The very first thing I ever pressure canned was Chili. I had 2 jars out of 7 quarts seal. (I think it's still on the shelf.) I was devastated. Like cussing mad. I had a shit-ton of siphoning and a huge mess inside the canner. I had followed the directions in the pressure canner book. There's a nuance to everything.
One of my jars of Roasted Marinara came unsealed sometime and left a sticky mess on the shelf. I didn't find it until I reached for the jar and it was stuck down. Then my dumb ass lifted the lid..... retch. I hurried up and dumped the contents into the compost and got hot water and dish soap into the jar. Jar has now been cleaned 3 times and refilled; back on the shelf.

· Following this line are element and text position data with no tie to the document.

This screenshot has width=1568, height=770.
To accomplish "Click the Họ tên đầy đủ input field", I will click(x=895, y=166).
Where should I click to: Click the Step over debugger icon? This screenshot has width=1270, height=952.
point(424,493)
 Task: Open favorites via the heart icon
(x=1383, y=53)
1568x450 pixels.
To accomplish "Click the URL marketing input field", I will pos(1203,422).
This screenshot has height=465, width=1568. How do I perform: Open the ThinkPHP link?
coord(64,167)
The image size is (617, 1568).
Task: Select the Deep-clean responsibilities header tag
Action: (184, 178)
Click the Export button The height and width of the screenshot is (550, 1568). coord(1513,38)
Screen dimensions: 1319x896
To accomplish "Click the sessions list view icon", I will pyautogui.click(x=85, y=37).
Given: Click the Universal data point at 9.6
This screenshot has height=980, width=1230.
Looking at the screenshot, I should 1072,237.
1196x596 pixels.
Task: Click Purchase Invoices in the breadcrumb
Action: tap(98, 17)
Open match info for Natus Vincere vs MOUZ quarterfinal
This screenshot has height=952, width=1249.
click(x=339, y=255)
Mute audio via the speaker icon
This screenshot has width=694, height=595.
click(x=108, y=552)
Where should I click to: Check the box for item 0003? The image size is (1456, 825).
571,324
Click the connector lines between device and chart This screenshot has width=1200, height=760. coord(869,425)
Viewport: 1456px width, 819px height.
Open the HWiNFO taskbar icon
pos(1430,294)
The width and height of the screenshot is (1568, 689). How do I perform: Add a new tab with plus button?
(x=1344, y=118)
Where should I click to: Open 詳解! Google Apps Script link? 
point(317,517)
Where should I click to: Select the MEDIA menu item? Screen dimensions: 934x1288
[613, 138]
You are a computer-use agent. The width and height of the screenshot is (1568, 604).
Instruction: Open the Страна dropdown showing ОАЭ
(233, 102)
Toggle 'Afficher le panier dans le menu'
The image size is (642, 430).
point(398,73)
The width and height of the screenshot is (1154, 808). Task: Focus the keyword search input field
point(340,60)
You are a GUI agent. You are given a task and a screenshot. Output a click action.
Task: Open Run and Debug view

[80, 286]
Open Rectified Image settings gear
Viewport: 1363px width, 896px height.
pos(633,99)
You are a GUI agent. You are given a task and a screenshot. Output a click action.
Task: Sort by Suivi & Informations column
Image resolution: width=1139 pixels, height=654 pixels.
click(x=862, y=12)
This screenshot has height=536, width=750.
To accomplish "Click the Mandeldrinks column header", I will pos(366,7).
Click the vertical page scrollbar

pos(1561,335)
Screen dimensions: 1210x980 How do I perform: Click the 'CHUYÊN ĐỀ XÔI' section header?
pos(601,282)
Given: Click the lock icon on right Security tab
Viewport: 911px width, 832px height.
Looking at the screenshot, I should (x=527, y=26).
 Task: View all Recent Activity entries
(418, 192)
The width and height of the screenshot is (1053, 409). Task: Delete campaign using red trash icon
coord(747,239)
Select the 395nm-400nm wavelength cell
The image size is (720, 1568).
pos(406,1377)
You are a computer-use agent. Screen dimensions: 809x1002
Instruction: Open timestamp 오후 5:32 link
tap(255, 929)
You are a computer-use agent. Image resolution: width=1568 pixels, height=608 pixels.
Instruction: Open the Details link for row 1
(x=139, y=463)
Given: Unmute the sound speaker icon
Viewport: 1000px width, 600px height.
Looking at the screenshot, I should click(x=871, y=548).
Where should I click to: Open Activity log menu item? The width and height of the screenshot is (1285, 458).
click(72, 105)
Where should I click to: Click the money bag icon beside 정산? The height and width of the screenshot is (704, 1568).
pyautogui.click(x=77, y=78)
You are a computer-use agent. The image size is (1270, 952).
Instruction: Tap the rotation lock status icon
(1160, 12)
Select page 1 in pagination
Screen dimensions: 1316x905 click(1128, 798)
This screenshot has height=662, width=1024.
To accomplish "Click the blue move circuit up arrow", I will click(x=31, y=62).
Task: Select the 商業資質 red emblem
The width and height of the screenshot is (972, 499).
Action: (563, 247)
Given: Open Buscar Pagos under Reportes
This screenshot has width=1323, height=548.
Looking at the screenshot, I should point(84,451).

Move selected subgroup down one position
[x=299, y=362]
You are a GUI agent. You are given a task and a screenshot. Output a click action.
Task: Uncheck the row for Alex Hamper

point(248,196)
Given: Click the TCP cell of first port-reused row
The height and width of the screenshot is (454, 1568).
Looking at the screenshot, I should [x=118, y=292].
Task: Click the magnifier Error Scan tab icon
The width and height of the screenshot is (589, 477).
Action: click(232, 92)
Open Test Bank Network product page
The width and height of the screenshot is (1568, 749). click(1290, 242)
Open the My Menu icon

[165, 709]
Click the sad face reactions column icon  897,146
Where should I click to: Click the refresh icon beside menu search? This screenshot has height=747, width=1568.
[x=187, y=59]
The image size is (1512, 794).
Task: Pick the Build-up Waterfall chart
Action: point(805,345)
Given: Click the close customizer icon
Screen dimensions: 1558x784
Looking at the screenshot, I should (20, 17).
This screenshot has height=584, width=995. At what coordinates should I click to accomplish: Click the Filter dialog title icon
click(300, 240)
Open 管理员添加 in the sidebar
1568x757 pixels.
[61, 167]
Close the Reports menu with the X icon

Shit happens. There are sooooo many teeny tiny steps that make a difference during the canning process. That means that sometimes things go wrong. Very often, the lack of a good seal is evident right after canning and you can save the product to eat right away. Other times, the seal breaks on the shelf and you have a mess on your hands. Clean it up and move on. Yes, there was effort, time and money inside that jar. It wasn't the whole batch. Try again another time. It's ok. You've wasted more time, effort and money on your ex than that one jar that unsealed.
The jar rim can have a nick in it. I might have reused a lid that couldn't handle the pressure. There might have been a speck of food on the rim of the jar. There might have been siphoning during canning that let some of the product out onto the rim. The sealant of the lid you used didn't like the vinegar you wiped the rims with. I might have accidentally touched the sealant on the lid and the oils from my hand were enough to mess up the seal. Todays flat lids are much thinner and don't have as much sealant on them as they had in days past. There's a multitude of things that can go awry.
Just keep trying. The more shit that goes down, means that's more that you've learned and can do differently.